Un groupe armé au Sud-Kivu, armé par Bujumbura à au moins trois reprises, en 2018, pour attaquer le Rwanda. Par Marie-France Cros.



Selon le dernier rapport du groupe d’experts de l’Onu sur le Congo-Kinshasa, daté du 31 décembre, a révélé Belga, un groupe armé au Sud-Kivu (est du Congo) a reçu à au moins trois reprises, en 2018, des armes en provenance du Burundi.

Ce groupe armé est constitué de Tutsis congolais, appelés Banyamulenge, et de rebelles rwandais tutsis et hutus, dont cinq groupes différents se sont coalisés sous le nom de “P5”. Ces cinq groupes rebelles rwandais sont, selon les experts onusiens, Amahoro People’s Congress, les Forces démocratiques unifiées-Inkingi, le PDP-Imanzi, le PS-Imberakuri et le Rwanda National Congress, qui regroupe des dissidents du FPR (Front patriotique rwandais, au pouvoir à Kigali, dominé par des Tutsis).

Bujumbura, plaque tournante

Les armes livrées sont principalement des fusils de type Kalachnikov AK-47, des lance-grenades RPG-7, des mitrailleuses PK et des grenades. Le groupe armé qui les a reçues est dirigé, selon douze ex-combattants interrogés par les experts de l’Onu, par Shaka Nyamusaraba, qui vit en Afrique du Sud et veut “libérer le Rwanda”.

Son principal recruteur, indique le rapport des experts, réside à Bujumbura, où il se fait appeler Rashid, Sunday, ou encore Sound Charles ; c’est lui qui paie les frais de transport des recrues, venues de divers pays africains, jusqu’à Bujumbura, d’où elles sont amenées au Sud-Kivu, dans la forêt de Bijombo.

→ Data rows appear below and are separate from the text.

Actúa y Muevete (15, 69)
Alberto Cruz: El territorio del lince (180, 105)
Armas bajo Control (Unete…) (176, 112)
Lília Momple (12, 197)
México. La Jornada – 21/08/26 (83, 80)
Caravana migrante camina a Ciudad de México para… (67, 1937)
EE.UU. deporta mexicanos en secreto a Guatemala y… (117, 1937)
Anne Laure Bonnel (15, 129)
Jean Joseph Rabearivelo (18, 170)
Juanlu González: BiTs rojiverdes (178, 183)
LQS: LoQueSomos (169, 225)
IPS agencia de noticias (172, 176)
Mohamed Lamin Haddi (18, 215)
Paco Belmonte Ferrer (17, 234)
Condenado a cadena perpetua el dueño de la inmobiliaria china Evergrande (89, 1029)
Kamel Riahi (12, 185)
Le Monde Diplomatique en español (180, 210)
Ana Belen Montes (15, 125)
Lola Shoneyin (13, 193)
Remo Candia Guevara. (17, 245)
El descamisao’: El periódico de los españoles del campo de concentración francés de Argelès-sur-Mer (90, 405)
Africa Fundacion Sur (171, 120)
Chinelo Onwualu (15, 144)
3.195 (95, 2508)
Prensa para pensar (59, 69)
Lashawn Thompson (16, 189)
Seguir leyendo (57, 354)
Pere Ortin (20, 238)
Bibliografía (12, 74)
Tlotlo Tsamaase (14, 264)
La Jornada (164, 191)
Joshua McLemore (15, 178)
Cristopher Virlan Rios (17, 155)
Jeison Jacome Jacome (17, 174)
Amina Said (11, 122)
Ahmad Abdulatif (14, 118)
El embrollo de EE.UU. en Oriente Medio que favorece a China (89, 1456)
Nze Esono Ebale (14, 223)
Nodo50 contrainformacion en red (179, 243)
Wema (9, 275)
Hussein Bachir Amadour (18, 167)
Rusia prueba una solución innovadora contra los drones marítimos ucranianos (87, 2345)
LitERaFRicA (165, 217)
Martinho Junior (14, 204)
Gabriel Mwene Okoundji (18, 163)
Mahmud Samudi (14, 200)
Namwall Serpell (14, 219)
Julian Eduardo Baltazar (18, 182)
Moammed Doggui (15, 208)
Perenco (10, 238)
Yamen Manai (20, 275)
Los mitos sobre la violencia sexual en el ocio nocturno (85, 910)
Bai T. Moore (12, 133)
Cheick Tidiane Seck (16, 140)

Ces révélations surviennent alors que le président burundais Pierre Nkurunziza – dont l’obstination à se maintenir au pouvoir pour un troisième mandat, interdit par l’Accord de paix d’Arusha, a plongé le Burundi dans une grave crise depuis 2015 – a demandé, fin décembre, un sommet extraordinaire de l’East African Community (EAC) pour examiner les tensions croissantes entre son pays et le Rwanda voisin.

Provocations ethnistes

Ce dernier reçoit la plus grande partie des quelque 400.000 Burundais qui ont fui les violences déclenchées par le régime Nkurunziza. Alors que ce dernier multiplie les provocations pour pousser les Hutus burundais à s’en prendre aux Tutsis (en vain jusqu’ici), afin de regrouper les premiers, plus nombreux, autour de sa personne, Kigali – qui n’oublie pas le génocide des Tutsis sur son sol, en 1994 (un million de morts) – évite de répondre aux attaques de Bujumbura depuis des mois, pour ne pas lui offrir de prétexte à des actes de génocide contre les Tutsis burundais.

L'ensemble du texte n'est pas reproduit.